▶ _Exercise requirements_: All lines before the one containing "Click the QQ空间代码 QZone thumbnail", plus that line itself, are to be printed exactly as they appear below.

▶ _Data to examine_:
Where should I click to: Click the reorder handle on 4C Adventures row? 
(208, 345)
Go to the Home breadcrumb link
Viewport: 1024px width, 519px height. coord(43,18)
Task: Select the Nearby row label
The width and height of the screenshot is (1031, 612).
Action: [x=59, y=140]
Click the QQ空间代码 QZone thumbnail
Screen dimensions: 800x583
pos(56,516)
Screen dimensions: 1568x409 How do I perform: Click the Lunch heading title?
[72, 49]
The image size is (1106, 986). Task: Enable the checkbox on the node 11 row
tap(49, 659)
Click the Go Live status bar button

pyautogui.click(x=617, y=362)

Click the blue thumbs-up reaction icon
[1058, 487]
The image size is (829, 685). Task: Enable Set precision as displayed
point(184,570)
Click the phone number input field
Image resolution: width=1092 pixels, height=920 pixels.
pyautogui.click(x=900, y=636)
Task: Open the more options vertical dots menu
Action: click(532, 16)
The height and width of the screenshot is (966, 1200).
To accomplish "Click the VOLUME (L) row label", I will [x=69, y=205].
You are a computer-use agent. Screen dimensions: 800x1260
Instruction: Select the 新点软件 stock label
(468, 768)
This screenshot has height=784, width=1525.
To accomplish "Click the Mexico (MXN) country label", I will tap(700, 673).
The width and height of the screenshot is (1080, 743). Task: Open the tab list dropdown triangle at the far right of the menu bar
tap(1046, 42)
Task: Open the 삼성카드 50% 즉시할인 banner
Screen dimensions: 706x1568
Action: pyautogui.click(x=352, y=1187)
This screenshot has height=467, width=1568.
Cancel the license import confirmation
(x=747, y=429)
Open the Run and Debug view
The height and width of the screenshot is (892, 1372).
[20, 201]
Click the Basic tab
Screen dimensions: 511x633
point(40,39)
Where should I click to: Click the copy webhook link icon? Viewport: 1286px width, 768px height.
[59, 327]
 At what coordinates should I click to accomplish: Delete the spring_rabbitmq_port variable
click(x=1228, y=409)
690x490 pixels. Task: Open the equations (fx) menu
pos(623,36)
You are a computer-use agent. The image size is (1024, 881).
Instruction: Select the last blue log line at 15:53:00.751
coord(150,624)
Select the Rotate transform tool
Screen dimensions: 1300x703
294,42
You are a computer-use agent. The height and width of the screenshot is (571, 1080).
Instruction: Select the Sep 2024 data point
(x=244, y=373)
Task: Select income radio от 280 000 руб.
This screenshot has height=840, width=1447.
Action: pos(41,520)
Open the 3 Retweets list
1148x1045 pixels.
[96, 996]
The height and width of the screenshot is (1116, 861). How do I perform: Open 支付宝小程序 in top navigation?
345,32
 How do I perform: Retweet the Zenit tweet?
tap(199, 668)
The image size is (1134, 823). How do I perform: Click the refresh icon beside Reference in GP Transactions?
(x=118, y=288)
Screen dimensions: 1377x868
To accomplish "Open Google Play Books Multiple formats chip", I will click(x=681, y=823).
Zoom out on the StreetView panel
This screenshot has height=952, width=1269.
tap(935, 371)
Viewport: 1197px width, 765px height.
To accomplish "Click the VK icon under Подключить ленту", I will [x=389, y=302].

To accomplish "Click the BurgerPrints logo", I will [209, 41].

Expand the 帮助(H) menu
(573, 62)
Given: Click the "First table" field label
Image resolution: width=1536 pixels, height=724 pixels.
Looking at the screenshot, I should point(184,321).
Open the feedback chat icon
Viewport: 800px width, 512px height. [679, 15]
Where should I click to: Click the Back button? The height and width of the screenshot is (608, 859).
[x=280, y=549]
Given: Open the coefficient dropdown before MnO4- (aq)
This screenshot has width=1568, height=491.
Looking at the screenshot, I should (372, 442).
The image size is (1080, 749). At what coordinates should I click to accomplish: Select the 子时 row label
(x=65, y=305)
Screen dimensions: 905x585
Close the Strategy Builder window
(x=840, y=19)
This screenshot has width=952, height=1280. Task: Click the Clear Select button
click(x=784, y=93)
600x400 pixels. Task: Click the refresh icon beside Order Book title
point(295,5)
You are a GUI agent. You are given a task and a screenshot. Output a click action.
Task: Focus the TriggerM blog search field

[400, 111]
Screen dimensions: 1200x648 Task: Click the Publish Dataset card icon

▶ _Solution for this task_:
Where should I click to: Click the reorder handle on 4C Adventures row? 
(208, 345)
Go to the Home breadcrumb link
Viewport: 1024px width, 519px height. coord(43,18)
Task: Select the Nearby row label
The width and height of the screenshot is (1031, 612).
Action: [x=59, y=140]
Click the QQ空间代码 QZone thumbnail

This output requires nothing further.